[Data for this exercise Boundary: Start]

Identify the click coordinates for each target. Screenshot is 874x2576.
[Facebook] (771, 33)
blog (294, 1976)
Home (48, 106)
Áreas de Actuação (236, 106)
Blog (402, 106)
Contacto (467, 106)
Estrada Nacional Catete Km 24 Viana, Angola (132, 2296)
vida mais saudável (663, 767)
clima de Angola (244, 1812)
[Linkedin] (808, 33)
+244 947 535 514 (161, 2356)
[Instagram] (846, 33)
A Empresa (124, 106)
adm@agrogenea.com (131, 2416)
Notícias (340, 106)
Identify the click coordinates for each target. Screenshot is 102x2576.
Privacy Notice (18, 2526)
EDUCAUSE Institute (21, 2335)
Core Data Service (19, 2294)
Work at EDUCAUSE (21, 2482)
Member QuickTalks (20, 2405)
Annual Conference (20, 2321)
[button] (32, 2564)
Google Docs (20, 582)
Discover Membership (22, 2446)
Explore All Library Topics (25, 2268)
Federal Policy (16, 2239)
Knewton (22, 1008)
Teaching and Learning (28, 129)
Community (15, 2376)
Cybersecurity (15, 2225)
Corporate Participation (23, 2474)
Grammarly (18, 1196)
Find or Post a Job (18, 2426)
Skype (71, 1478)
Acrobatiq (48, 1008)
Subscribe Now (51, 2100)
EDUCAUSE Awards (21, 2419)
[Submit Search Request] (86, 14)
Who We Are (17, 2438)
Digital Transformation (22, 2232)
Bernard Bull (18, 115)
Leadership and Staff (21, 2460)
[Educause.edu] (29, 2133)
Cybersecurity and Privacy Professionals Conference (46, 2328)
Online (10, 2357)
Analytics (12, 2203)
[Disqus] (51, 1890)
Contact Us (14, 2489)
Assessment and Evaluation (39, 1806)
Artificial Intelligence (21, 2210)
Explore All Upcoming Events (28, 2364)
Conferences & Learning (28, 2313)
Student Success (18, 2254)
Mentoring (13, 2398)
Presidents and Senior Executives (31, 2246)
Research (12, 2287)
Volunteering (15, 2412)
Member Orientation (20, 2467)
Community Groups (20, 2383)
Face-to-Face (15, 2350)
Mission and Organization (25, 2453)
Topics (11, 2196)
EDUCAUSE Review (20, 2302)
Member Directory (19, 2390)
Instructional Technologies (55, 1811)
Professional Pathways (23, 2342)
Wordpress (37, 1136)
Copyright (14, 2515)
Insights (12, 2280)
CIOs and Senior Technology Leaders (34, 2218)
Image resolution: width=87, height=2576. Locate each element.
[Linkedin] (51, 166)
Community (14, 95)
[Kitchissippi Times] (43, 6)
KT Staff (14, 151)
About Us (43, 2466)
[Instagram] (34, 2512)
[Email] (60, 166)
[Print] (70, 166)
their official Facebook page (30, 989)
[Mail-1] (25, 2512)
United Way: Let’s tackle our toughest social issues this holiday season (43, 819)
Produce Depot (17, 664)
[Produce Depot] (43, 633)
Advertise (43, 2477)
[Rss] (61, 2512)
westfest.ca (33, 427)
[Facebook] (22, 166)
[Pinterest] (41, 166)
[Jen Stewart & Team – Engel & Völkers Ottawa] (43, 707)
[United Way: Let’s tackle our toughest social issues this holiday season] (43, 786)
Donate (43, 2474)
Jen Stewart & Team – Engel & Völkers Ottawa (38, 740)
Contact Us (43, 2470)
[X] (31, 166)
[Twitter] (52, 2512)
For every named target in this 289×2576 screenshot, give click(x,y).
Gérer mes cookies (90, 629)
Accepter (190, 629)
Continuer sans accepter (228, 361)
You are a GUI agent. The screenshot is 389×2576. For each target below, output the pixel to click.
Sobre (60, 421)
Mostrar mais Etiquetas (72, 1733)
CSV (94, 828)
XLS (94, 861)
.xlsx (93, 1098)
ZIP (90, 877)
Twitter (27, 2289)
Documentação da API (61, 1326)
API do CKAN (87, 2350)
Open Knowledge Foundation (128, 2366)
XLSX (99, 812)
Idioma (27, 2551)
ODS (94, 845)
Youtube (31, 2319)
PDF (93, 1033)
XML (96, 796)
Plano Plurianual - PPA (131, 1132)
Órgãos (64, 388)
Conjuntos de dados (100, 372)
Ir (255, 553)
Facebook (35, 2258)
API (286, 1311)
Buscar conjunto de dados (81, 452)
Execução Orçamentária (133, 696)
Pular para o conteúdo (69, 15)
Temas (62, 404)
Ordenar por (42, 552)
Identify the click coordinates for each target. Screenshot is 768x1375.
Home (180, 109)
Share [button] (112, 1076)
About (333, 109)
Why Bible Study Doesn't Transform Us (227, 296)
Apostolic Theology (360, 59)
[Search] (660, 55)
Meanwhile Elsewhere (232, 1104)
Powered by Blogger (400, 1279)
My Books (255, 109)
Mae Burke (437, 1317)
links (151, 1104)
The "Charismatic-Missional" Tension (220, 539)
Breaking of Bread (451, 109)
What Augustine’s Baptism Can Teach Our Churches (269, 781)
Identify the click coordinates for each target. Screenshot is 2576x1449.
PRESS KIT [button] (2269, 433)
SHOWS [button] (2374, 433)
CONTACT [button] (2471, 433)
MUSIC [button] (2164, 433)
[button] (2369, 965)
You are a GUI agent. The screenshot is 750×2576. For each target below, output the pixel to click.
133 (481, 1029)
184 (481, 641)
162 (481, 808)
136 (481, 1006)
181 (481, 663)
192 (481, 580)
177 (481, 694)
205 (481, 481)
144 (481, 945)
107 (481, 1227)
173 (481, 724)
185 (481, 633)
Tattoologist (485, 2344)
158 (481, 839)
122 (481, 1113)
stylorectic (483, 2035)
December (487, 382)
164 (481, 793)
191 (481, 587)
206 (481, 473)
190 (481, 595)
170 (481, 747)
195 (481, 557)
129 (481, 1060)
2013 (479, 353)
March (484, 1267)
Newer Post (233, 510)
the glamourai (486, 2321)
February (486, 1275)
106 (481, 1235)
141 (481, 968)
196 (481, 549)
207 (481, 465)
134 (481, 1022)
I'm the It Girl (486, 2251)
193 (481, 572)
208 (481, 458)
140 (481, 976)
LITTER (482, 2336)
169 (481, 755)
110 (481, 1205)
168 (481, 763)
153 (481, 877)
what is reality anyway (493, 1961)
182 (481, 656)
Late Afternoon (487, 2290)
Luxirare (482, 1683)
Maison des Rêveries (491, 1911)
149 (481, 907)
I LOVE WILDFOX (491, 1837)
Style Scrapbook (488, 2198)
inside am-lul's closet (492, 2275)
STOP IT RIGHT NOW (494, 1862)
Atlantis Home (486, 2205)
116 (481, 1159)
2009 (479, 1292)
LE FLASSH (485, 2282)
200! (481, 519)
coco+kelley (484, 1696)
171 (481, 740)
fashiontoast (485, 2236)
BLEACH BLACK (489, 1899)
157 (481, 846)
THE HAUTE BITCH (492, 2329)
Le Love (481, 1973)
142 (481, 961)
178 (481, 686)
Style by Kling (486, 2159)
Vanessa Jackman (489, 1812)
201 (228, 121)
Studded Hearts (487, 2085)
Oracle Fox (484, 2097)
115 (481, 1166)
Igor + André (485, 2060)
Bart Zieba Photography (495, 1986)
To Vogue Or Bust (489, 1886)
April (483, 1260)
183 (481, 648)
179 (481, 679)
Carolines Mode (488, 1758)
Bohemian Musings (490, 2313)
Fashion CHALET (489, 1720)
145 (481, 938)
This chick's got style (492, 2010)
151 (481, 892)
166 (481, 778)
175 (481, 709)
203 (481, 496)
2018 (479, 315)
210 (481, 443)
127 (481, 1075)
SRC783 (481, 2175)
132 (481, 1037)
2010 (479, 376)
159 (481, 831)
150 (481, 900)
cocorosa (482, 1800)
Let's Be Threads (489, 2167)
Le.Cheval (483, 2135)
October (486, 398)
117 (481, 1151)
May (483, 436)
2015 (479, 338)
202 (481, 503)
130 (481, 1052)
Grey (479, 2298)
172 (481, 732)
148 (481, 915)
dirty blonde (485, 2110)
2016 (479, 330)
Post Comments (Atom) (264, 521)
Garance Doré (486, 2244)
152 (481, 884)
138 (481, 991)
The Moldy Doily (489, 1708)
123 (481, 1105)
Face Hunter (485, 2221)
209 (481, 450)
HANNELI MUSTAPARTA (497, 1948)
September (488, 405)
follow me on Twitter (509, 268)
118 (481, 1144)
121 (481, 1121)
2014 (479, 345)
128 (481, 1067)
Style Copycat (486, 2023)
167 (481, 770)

[Data for this exercise Boundary: End]

# [Activity]
Write out exactly the lines above between the line with "181 (481, 663)" and the line with "fashiontoast (485, 2236)", inclusive, and nothing beyond them.

# [Exercise solution]
181 (481, 663)
192 (481, 580)
177 (481, 694)
205 (481, 481)
144 (481, 945)
107 (481, 1227)
173 (481, 724)
185 (481, 633)
Tattoologist (485, 2344)
158 (481, 839)
122 (481, 1113)
stylorectic (483, 2035)
December (487, 382)
164 (481, 793)
191 (481, 587)
206 (481, 473)
190 (481, 595)
170 (481, 747)
195 (481, 557)
129 (481, 1060)
2013 (479, 353)
March (484, 1267)
Newer Post (233, 510)
the glamourai (486, 2321)
February (486, 1275)
106 (481, 1235)
141 (481, 968)
196 (481, 549)
207 (481, 465)
134 (481, 1022)
I'm the It Girl (486, 2251)
193 (481, 572)
208 (481, 458)
140 (481, 976)
LITTER (482, 2336)
169 (481, 755)
110 (481, 1205)
168 (481, 763)
153 (481, 877)
what is reality anyway (493, 1961)
182 (481, 656)
Late Afternoon (487, 2290)
Luxirare (482, 1683)
Maison des Rêveries (491, 1911)
149 (481, 907)
I LOVE WILDFOX (491, 1837)
Style Scrapbook (488, 2198)
inside am-lul's closet (492, 2275)
STOP IT RIGHT NOW (494, 1862)
Atlantis Home (486, 2205)
116 (481, 1159)
2009 (479, 1292)
LE FLASSH (485, 2282)
200! (481, 519)
coco+kelley (484, 1696)
171 (481, 740)
fashiontoast (485, 2236)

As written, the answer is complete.